Every day Little, who lives in Whanganui with her husband, John, gets flash-backs.
"It was awful for everyone involved and I just feel so terrible for those families who lost loved ones."
"It was do or die"
In 2017 former seaman John Hair spoke to the Chronicle about the day.
He was a 24-year-old able seaman working aboard the cement carrier Golden Bay, berthed in Wellington, on the stormy morning when the Wahine ran aground on Barrett Reef.
The wind was so strong that the night watchman, a big man, descended the gangway at 6am and was blown away.
"The wind caught under his coat and it blew him down the wharf like he was a piece of rag."
Wellington's harbourmaster asked everyone in port to grab a vessel from the wharf and go to the rescue.
Mr Hair went to the early opening pub across the road from the Queen's Wharf gates and found his mates Dave Shaw and Jimmy King, both older and more experienced than him.
About 7.30 they jumped aboard a fishing trawler and headed into the harbour, leaving its agitated skipper behind to find another vessel.
"It was like something dying, a big thing, that just rolled over. Then the water got into her boilers and she gave a big puff of smoke and steam out her funnel."
Only three of the ferry's lifeboats could be launched, because she was listing so much. The boats were built to hold 90, and they were crowded.
"The wind picked them up and just blew them across the harbour."
Mr Hair and his friends headed for the Eastbourne side to pick people out of the water. Their trawler had a ramp at the stern, for pulling nets in, which made it easier to get people on board.
One girl was pulled out of the water by her hair.
"I remember her going under and the ship rolling. Her hair was like seaweed in the water. As the boat rolled I grabbed a bundle of her hair and pulled her up."
The wind tore some people's clothes off. He saw a woman clutching the pearls around her neck and not wearing much else besides a lifejacket. The rescuers didn't spend time looking.
"It was do or die," Mr Hair said.
He saw a man who was holding on to his wife but let her go to grab a line. Waves swept the woman away.

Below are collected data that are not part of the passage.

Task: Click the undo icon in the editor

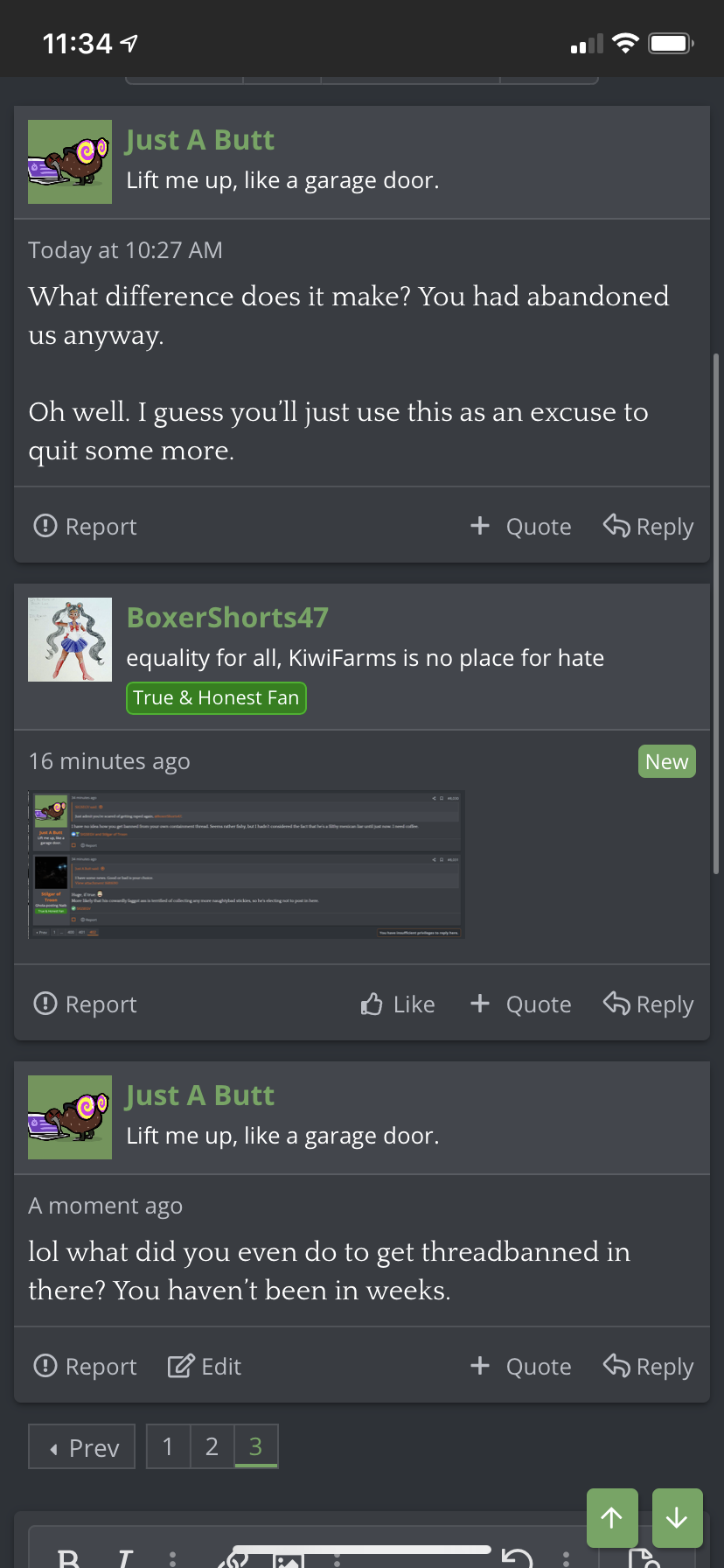Action: pos(517,1558)
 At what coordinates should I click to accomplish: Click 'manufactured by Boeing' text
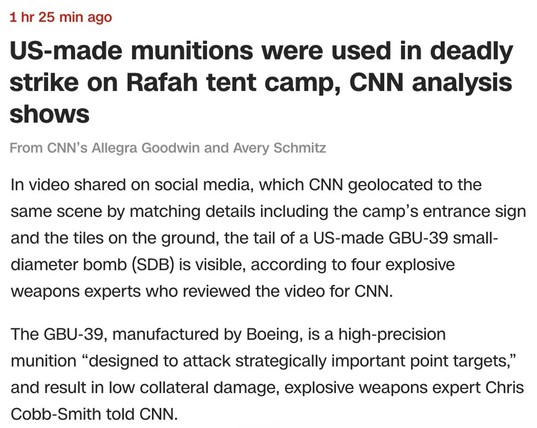click(208, 335)
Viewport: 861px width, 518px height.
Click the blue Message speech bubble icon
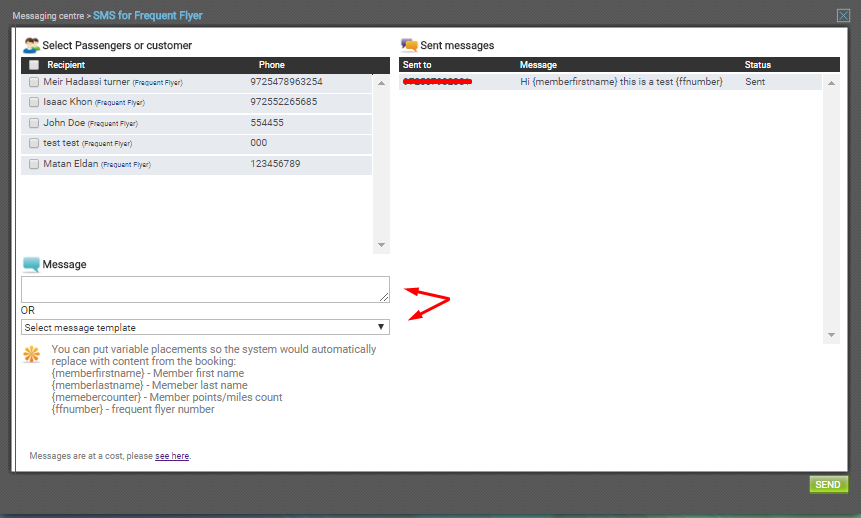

There were young women in the water who insisted on letting others go first. They said they were members of Dunedin's polar bear swim club and used to cold water.
Mr Hair plucked a wallet out of the water. Coincidentally it belonged to a man he had worked for as a teenager. He was able to return it much later.
"I even thought myself we could have easily copped it. We were that close inshore sometimes, we could've gone on to the rocks too."
Mr Hair and his mates "got a few".
They wrapped the rescued in blankets and put them in the cabin, two to a bunk for warmth.
They kept in touch with other boats by radio and kept going until they couldn't see anyone else to save.
They were among many who went to help, and Mr Hair was surprised later to be given $12.70 in payment. "I couldn't believe it. We didn't do it for money," he said.
In a post the Chronicle Facebook page, other Whanganui residents shared their own memories.
Frances Puketapu said: "My nana was on that. Sadly she has passed."
Bev Harper said: "Remember that day. Got sent home from school! Blew our front fence down in Marton."
Angie Couchman said: "I was born in Wanganui Hospital that day, still have the newspaper clippings that mum and dad kept for me from the Wanganui Chronicle."